--- Begin Provided data ---
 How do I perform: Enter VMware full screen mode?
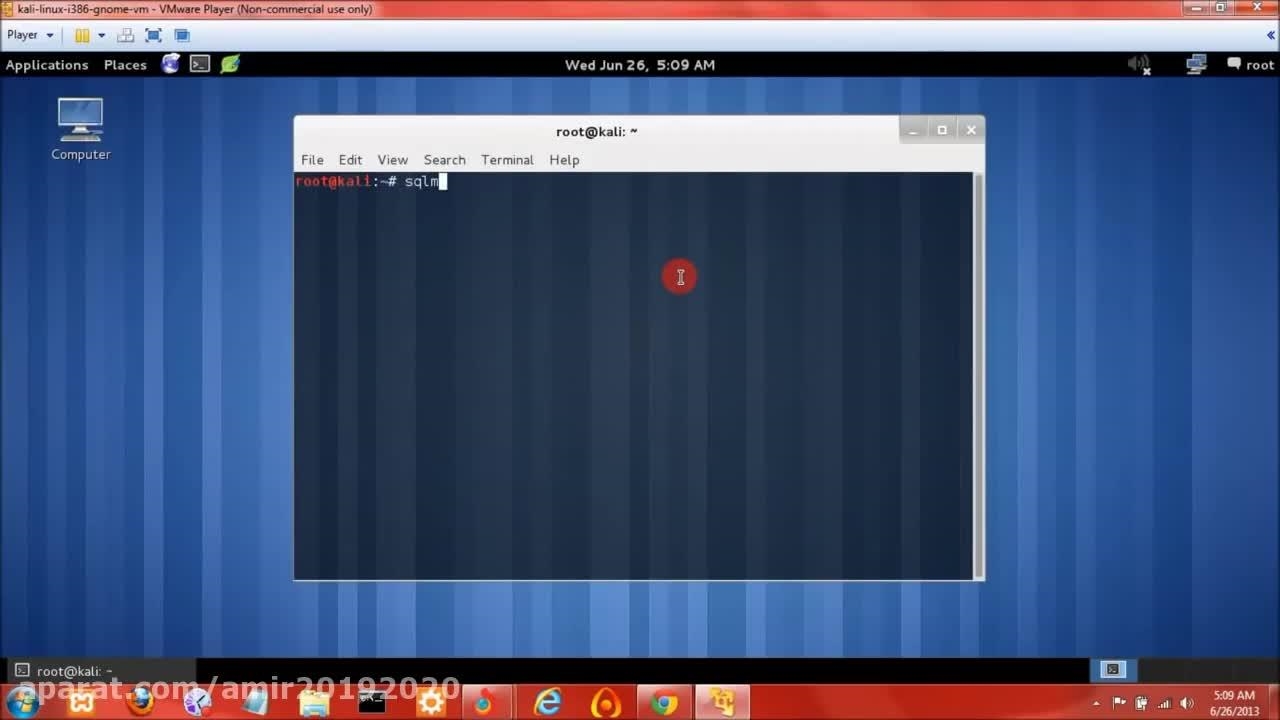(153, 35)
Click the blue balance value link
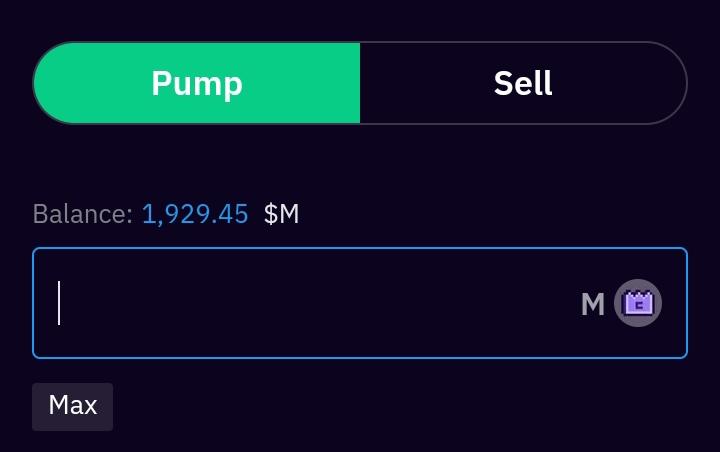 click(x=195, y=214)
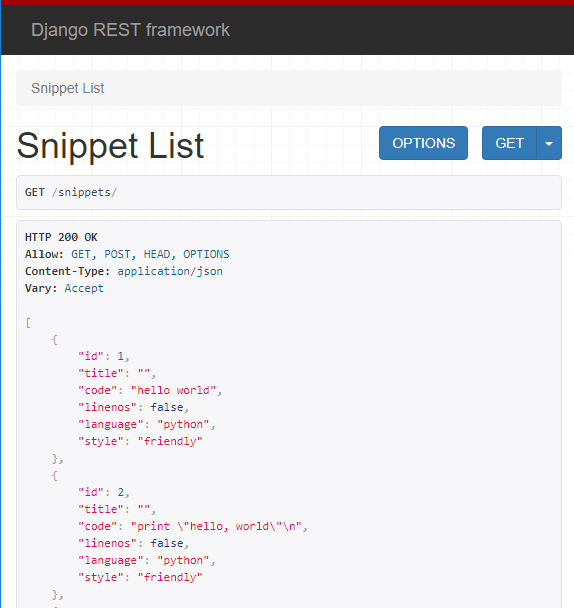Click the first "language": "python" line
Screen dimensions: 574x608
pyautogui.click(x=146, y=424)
--- End Provided data ---
**Exercise**
Rewrite all of the entries above, swapping "blue" for "green" and keeping everything else the same. Leave the pictures out.

**Completed task**
 How do I perform: Enter VMware full screen mode?
(153, 35)
Click the green balance value link
 click(x=195, y=214)
Click the first "language": "python" line
Screen dimensions: 574x608
pyautogui.click(x=146, y=424)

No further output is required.